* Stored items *
== Segment start ==

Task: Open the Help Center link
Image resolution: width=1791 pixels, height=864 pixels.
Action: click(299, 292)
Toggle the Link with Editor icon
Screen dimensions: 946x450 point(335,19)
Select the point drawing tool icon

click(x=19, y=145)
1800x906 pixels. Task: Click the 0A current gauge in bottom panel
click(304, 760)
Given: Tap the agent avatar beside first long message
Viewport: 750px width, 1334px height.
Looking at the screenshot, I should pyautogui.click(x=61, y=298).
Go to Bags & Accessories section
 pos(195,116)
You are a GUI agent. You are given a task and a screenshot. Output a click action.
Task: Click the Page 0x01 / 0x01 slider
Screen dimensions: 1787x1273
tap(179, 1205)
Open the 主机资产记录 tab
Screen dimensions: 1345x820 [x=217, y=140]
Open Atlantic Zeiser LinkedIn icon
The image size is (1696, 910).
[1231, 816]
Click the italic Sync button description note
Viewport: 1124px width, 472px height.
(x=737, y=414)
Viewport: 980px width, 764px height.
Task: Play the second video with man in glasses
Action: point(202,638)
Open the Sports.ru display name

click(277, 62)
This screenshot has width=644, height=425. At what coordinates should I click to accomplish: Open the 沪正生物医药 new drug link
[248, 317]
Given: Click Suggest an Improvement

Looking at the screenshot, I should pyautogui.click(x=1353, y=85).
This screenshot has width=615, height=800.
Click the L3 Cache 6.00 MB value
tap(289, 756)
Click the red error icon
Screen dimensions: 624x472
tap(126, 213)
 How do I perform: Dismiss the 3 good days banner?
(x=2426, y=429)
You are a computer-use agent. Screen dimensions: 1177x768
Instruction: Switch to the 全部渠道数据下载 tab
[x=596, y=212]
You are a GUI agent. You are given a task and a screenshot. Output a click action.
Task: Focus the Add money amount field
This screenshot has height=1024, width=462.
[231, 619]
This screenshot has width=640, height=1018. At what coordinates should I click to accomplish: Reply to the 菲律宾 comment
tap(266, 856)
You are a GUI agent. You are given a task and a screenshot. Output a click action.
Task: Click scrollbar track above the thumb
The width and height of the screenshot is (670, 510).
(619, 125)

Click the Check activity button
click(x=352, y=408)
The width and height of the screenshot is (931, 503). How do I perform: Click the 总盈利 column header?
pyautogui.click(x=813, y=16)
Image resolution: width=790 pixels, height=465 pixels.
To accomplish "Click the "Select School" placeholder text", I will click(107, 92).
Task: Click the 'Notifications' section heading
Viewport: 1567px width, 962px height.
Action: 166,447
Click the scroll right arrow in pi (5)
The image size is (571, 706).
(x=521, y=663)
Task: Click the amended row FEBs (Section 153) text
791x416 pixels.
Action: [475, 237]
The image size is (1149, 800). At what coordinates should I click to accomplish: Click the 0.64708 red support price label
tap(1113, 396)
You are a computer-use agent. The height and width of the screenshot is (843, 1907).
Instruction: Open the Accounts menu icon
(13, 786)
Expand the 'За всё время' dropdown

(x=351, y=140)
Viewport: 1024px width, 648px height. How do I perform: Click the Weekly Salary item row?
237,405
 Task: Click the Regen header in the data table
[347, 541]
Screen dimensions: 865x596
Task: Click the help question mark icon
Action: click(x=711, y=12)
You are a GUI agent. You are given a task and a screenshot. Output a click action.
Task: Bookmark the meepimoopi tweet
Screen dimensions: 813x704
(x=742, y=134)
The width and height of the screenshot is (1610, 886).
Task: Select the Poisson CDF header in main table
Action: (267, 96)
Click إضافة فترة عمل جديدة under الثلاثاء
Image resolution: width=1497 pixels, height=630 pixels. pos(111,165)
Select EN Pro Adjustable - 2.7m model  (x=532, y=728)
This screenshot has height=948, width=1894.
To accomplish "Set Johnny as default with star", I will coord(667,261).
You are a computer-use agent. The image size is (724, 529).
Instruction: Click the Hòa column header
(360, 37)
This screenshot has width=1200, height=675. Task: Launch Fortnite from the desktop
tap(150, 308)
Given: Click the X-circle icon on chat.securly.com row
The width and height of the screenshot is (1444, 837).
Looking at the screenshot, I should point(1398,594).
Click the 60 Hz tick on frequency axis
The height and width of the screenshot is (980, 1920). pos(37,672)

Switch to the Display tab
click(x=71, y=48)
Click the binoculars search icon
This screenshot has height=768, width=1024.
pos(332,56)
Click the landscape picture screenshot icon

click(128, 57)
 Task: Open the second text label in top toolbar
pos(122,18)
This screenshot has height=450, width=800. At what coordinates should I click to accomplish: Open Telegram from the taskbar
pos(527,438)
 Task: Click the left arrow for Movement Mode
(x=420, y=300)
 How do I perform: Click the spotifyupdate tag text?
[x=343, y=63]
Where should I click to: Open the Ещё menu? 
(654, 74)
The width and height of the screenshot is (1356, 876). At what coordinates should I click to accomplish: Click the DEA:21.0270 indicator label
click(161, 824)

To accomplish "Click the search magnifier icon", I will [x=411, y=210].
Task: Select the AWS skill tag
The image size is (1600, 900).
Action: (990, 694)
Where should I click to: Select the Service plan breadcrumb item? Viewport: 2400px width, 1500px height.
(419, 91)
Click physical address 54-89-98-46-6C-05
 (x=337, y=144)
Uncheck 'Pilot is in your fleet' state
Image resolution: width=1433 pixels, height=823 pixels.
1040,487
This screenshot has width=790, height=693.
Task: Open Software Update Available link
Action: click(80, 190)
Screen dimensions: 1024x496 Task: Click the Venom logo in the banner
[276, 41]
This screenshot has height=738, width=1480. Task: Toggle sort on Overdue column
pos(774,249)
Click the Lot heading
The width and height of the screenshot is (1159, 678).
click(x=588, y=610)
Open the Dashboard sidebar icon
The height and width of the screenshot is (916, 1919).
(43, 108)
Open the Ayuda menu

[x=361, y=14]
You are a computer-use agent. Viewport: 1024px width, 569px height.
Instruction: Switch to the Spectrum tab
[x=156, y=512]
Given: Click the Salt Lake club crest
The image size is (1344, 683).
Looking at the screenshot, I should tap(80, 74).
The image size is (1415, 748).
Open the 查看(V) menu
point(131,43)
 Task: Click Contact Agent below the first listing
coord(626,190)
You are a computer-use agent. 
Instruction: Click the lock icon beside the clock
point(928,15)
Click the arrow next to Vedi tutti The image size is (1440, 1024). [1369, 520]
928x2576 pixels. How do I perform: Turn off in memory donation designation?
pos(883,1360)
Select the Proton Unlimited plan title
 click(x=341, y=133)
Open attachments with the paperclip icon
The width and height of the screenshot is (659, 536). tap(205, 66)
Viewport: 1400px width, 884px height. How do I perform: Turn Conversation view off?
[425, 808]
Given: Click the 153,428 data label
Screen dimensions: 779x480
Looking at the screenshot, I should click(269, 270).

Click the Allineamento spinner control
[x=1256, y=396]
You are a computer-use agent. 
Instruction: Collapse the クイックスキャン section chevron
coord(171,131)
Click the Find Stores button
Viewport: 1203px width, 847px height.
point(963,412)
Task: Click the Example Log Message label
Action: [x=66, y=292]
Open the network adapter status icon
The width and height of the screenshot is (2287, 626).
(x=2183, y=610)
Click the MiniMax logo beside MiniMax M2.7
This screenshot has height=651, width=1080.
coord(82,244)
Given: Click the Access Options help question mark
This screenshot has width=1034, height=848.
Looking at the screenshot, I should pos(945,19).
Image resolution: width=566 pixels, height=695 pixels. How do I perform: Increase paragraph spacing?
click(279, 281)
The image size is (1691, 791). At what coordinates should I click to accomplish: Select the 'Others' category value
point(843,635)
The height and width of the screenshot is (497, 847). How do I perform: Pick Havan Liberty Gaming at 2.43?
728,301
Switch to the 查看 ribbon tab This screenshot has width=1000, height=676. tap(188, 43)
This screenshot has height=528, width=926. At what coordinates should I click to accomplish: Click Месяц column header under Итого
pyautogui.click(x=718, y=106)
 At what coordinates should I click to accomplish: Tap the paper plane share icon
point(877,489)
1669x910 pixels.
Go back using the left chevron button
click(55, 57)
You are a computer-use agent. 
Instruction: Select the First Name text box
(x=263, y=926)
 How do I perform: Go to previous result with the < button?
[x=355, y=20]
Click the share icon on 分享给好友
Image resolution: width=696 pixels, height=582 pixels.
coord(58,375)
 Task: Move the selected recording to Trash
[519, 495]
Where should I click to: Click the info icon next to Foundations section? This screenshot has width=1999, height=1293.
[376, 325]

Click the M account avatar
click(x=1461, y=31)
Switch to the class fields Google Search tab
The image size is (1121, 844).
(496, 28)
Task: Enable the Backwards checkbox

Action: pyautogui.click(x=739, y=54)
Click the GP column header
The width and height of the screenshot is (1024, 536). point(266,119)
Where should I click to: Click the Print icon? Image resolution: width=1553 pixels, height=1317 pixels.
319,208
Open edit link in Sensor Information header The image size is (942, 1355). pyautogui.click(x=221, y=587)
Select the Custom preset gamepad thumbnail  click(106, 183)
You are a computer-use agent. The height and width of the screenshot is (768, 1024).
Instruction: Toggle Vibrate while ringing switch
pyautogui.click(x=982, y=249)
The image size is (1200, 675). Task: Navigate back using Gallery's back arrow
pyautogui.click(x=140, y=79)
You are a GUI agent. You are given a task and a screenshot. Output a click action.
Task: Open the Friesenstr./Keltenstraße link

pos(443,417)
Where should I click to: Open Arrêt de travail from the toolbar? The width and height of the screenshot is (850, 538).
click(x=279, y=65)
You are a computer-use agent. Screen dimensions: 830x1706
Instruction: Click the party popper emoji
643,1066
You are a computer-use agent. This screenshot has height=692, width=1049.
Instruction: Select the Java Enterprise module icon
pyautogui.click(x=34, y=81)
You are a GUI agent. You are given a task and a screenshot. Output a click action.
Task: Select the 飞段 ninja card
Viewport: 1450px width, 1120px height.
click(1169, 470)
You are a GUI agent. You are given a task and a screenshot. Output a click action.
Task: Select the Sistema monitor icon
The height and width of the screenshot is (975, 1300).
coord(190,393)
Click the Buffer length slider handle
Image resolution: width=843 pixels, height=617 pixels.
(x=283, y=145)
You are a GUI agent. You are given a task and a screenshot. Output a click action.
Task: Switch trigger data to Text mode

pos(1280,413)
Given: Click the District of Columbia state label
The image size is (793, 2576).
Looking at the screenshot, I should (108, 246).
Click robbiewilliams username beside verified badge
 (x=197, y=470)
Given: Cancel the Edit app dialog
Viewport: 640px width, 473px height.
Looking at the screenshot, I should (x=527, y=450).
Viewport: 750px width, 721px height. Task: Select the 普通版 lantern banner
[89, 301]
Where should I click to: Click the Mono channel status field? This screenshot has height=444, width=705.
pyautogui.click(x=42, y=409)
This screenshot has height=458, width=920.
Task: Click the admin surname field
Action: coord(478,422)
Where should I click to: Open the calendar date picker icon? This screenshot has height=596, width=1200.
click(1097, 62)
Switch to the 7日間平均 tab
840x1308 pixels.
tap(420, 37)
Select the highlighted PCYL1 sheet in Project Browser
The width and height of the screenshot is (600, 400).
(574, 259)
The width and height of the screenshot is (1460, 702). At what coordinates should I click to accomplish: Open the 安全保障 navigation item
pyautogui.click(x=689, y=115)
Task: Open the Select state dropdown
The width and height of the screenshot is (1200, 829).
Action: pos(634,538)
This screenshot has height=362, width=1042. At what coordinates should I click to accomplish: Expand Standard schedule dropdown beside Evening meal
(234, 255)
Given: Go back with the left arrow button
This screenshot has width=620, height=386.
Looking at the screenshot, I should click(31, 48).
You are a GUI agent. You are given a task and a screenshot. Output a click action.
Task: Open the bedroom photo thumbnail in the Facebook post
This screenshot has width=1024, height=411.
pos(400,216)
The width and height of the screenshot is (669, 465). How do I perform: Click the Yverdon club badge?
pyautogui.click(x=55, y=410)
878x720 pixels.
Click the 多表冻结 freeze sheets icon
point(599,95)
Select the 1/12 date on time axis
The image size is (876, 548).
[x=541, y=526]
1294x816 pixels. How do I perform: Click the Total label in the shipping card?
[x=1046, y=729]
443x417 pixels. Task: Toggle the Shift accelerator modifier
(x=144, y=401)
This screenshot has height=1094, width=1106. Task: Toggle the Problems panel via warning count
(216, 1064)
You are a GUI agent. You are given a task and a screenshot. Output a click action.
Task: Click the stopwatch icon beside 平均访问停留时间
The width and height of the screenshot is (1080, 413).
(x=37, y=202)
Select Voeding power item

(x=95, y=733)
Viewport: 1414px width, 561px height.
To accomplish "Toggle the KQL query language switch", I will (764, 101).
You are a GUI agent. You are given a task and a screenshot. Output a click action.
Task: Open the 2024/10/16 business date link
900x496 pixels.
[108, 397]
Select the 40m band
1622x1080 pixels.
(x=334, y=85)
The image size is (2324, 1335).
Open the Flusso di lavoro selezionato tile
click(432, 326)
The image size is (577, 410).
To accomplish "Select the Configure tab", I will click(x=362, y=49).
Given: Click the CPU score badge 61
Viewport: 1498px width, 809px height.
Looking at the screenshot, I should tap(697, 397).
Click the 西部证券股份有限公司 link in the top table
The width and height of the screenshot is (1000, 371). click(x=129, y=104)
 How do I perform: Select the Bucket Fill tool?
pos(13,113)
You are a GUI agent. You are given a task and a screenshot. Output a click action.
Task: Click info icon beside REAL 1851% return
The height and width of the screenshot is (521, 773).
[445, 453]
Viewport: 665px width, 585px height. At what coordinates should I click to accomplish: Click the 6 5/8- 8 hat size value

== Segment end ==

When a line of the data above holds the string "thumbnail", count it, and reply with the resulting number only.

* Written response *
2